Carlos Sainz terminó el Gran Premio de Gran Bretaña en una posición acorde al rendimiento limitado de su monoplaza Williams FW48, que mostró pocos avances en ritmo y aerodinámica durante la carrera en Silverstone. A pesar de un inicio prometedor que le permitió ganar varias posiciones, tuvo dificultades para mantener su lugar frente a rivales con coches superiores.

El español reconoció sentirse frustrado y preocupado por la situación del equipo. Aunque su salida fue una de las mejores de la temporada, subrayó que la falta de desarrollo del coche es alarmante y que no se lograron los pasos adelante esperados en esta etapa de la temporada europea. En palabras de Sainz, el monoplaza estaba agotando la batería para aguantar mientras otros competidores lo superaban con facilidad.

La mejora anunciada del FW48 no se reflejó en un avance significativo, especialmente en la aerodinámica, aspecto crucial en la Fórmula 1. Sainz lamentó que el peso y la distancia con los rivales aumentaran en lugar de reducirse.

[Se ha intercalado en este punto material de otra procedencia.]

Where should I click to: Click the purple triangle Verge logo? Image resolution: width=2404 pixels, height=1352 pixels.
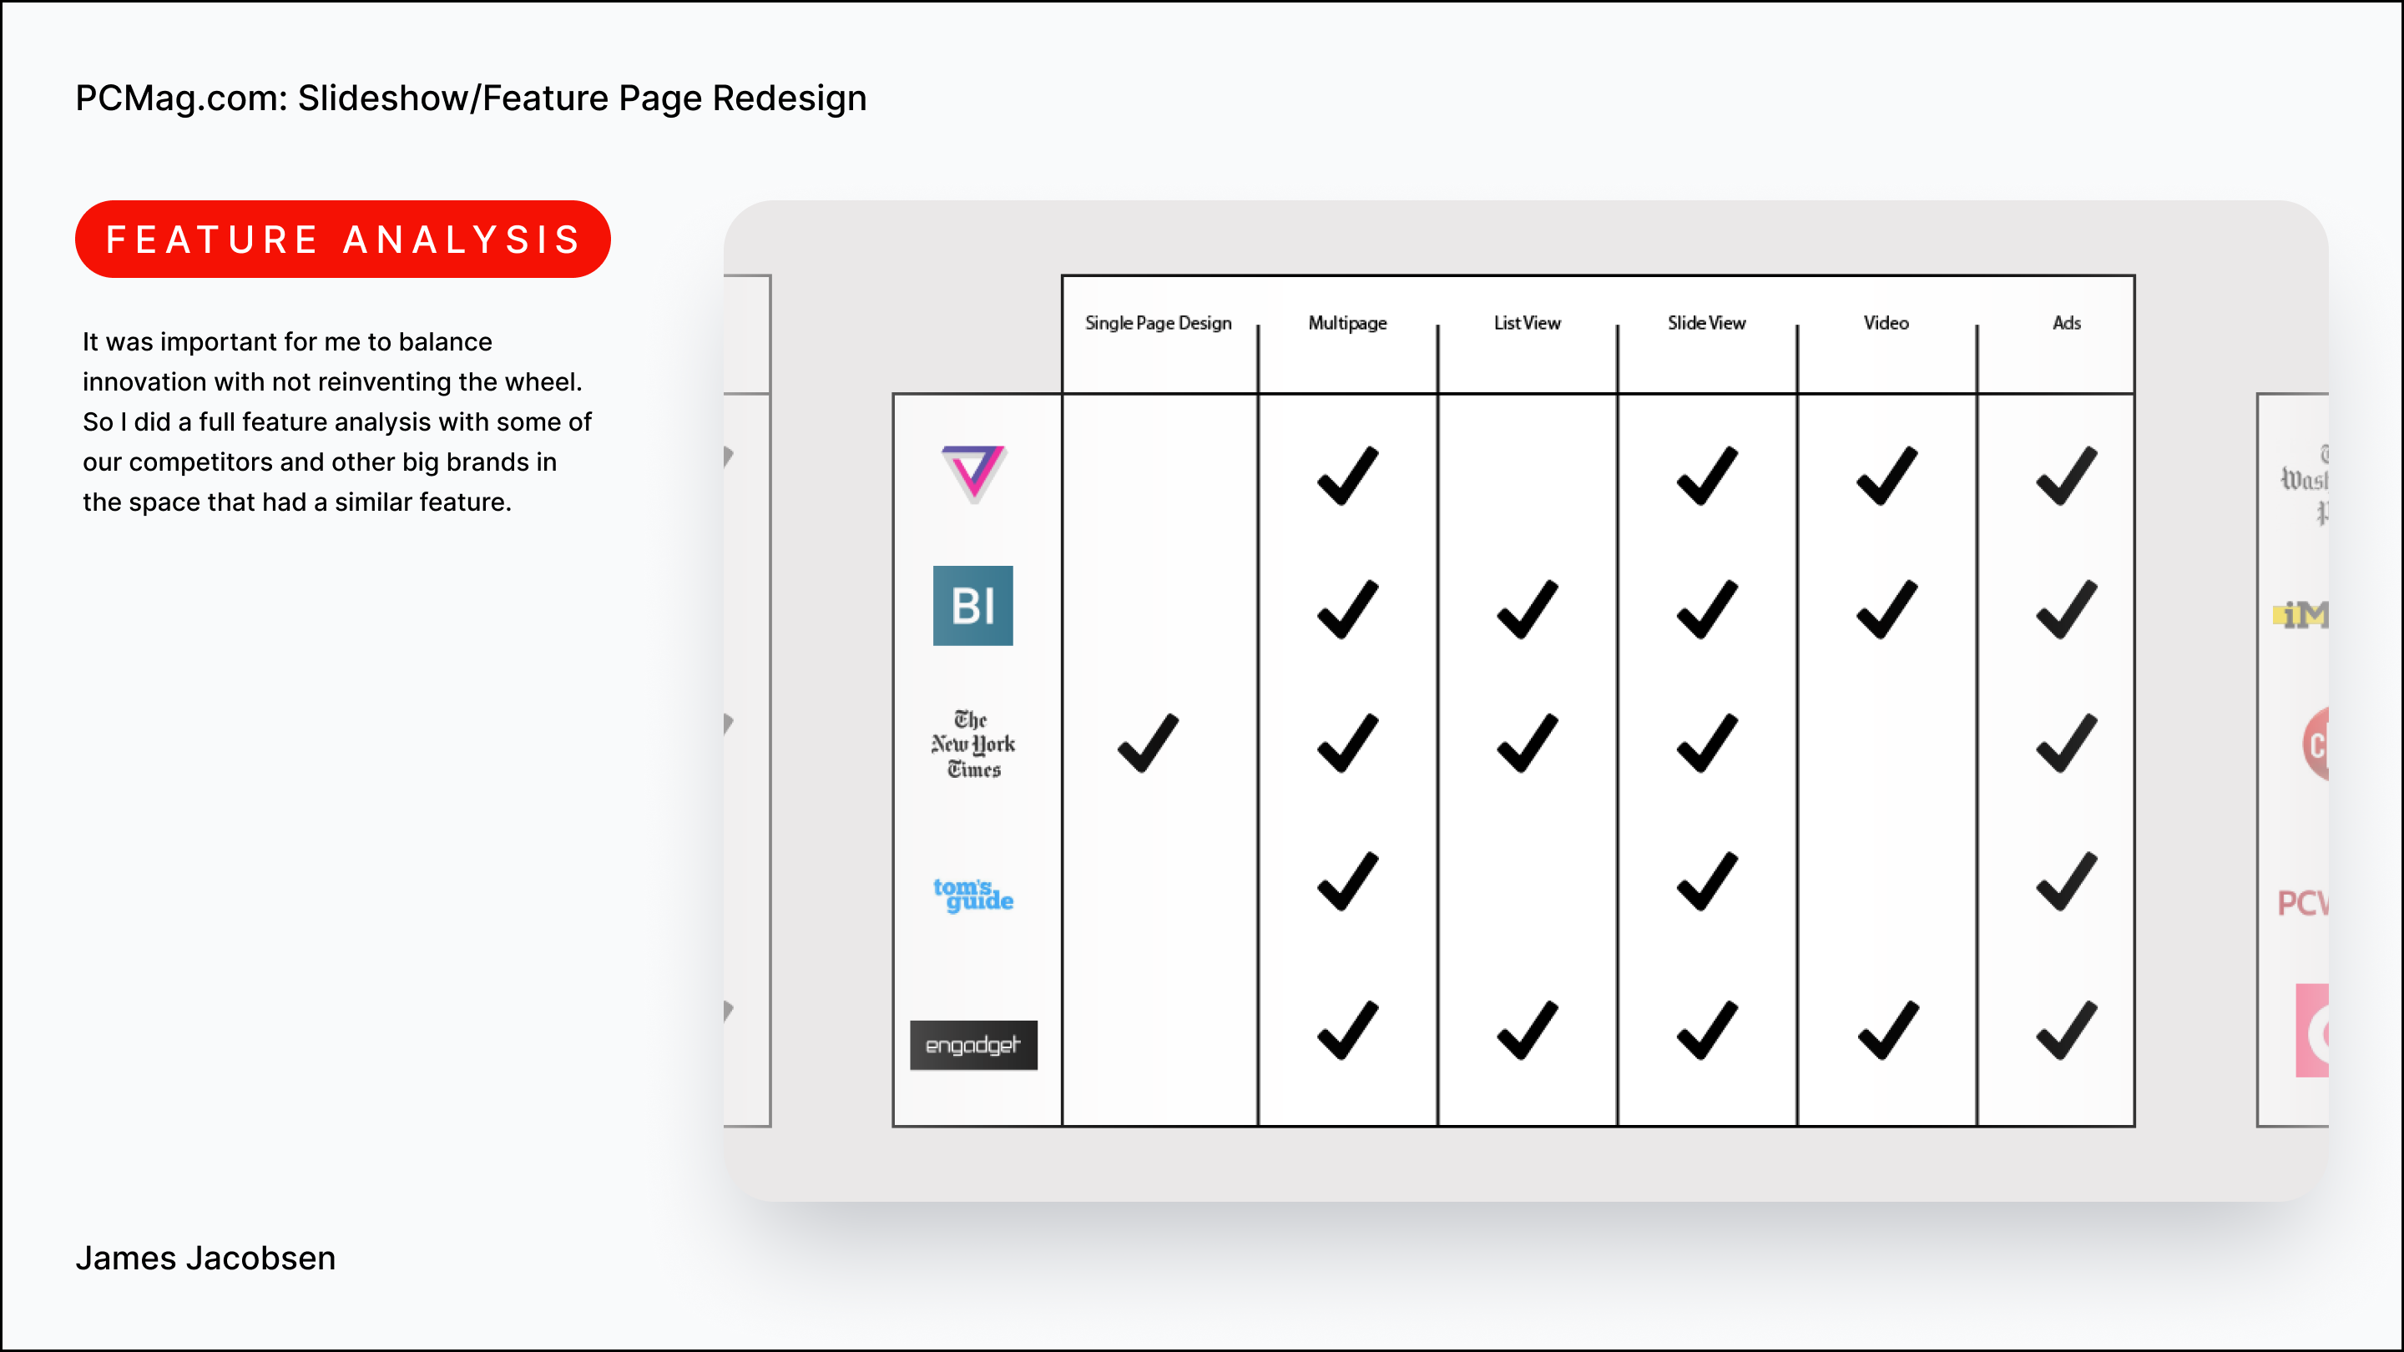[972, 472]
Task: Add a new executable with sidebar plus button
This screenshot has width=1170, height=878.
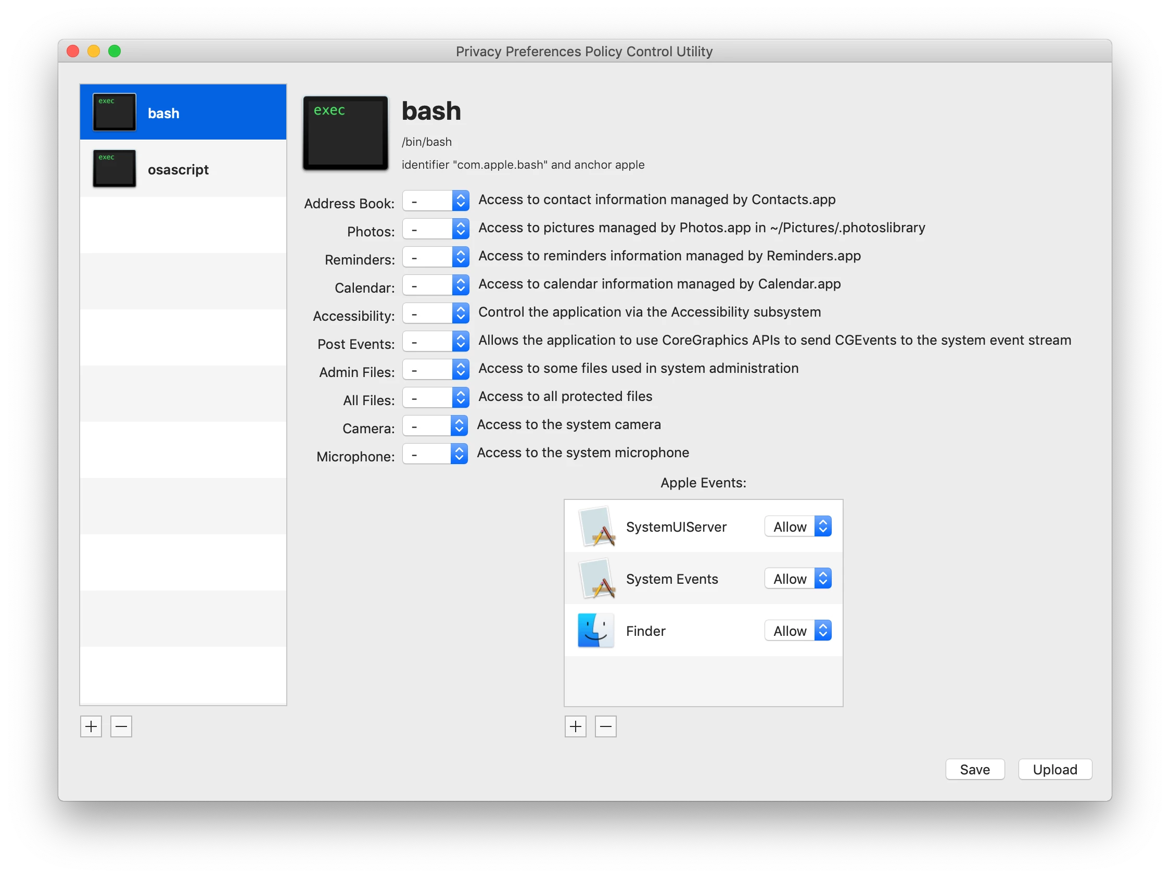Action: click(x=91, y=727)
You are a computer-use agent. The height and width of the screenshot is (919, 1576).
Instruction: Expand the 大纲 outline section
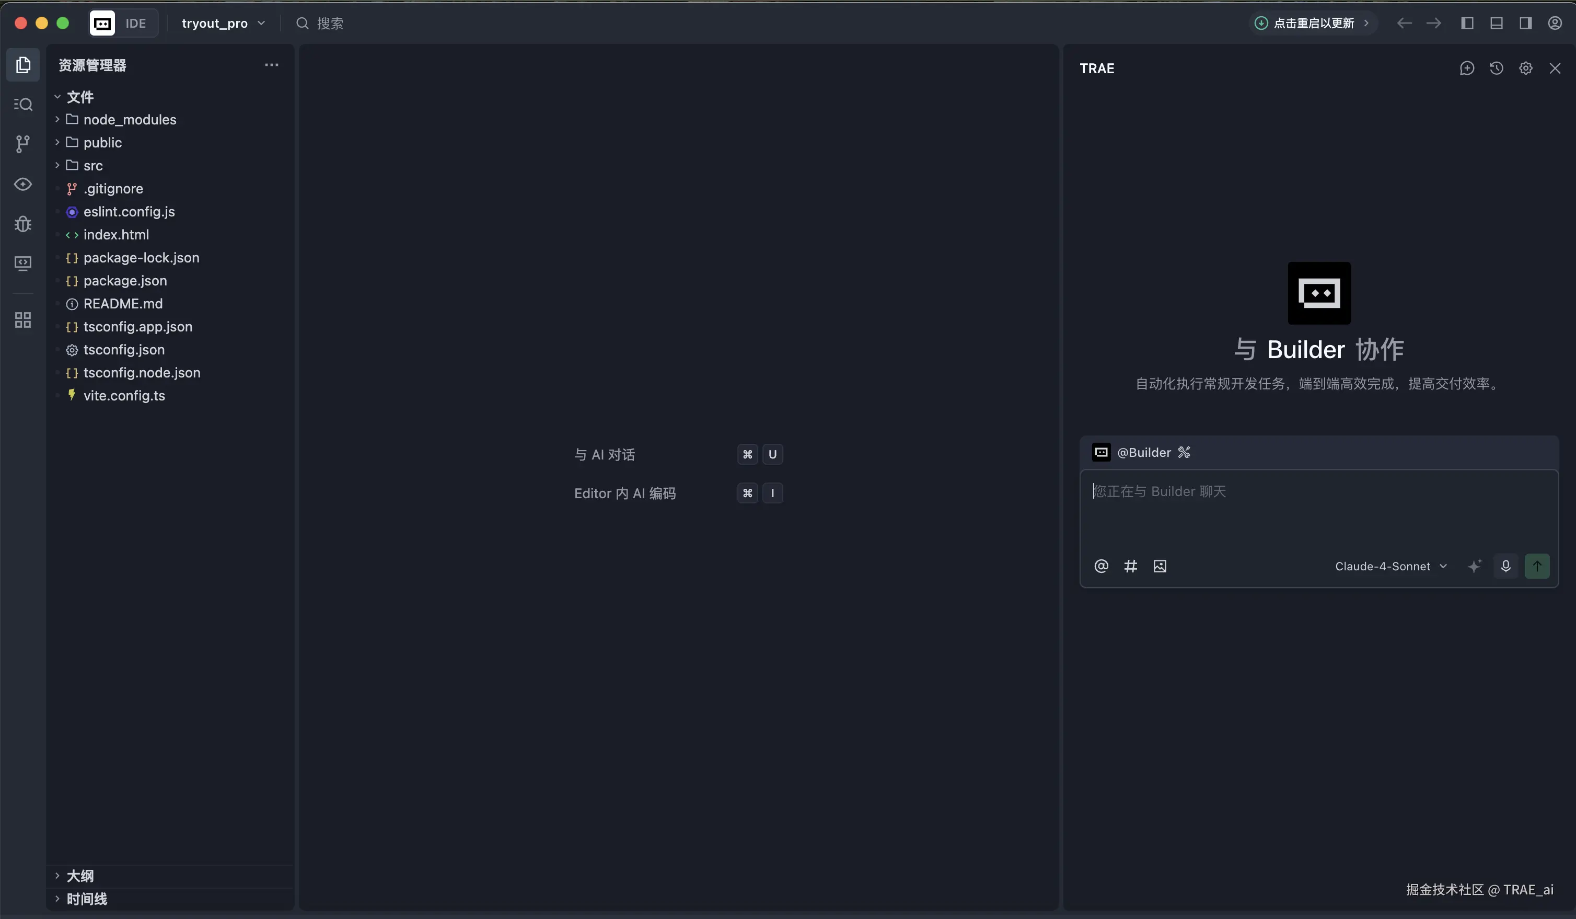tap(80, 876)
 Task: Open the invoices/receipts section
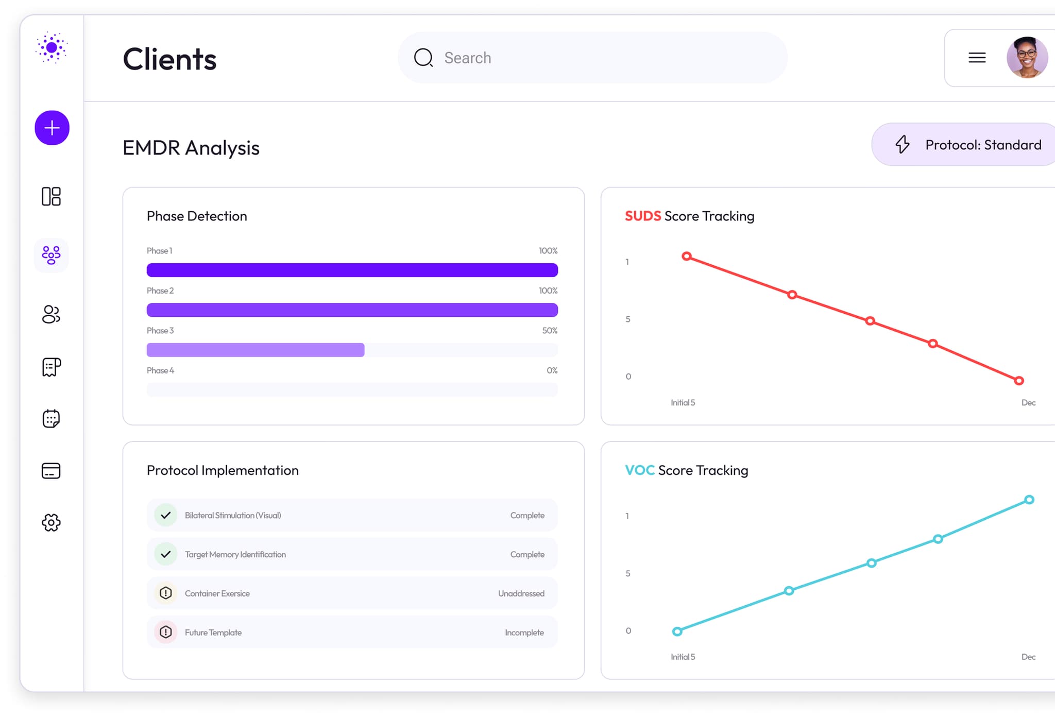(x=51, y=367)
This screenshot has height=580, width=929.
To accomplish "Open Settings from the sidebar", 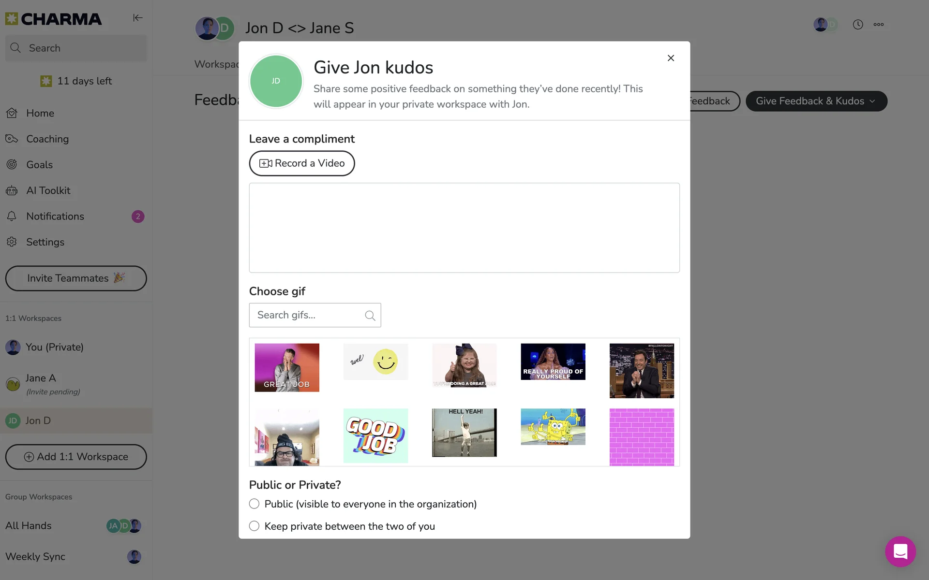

Esta realidad ha generado preocupación interna en Williams, que aún busca maneras de revertir la mala dinámica.

Ante este escenario, Sainz confirmó que mantendrá su enfoque habitual: seguirá trabajando en la fábrica, participará en sesiones de simulador y realizará reuniones con el equipo para intentar mejorar el rendimiento del coche en las próximas carreras.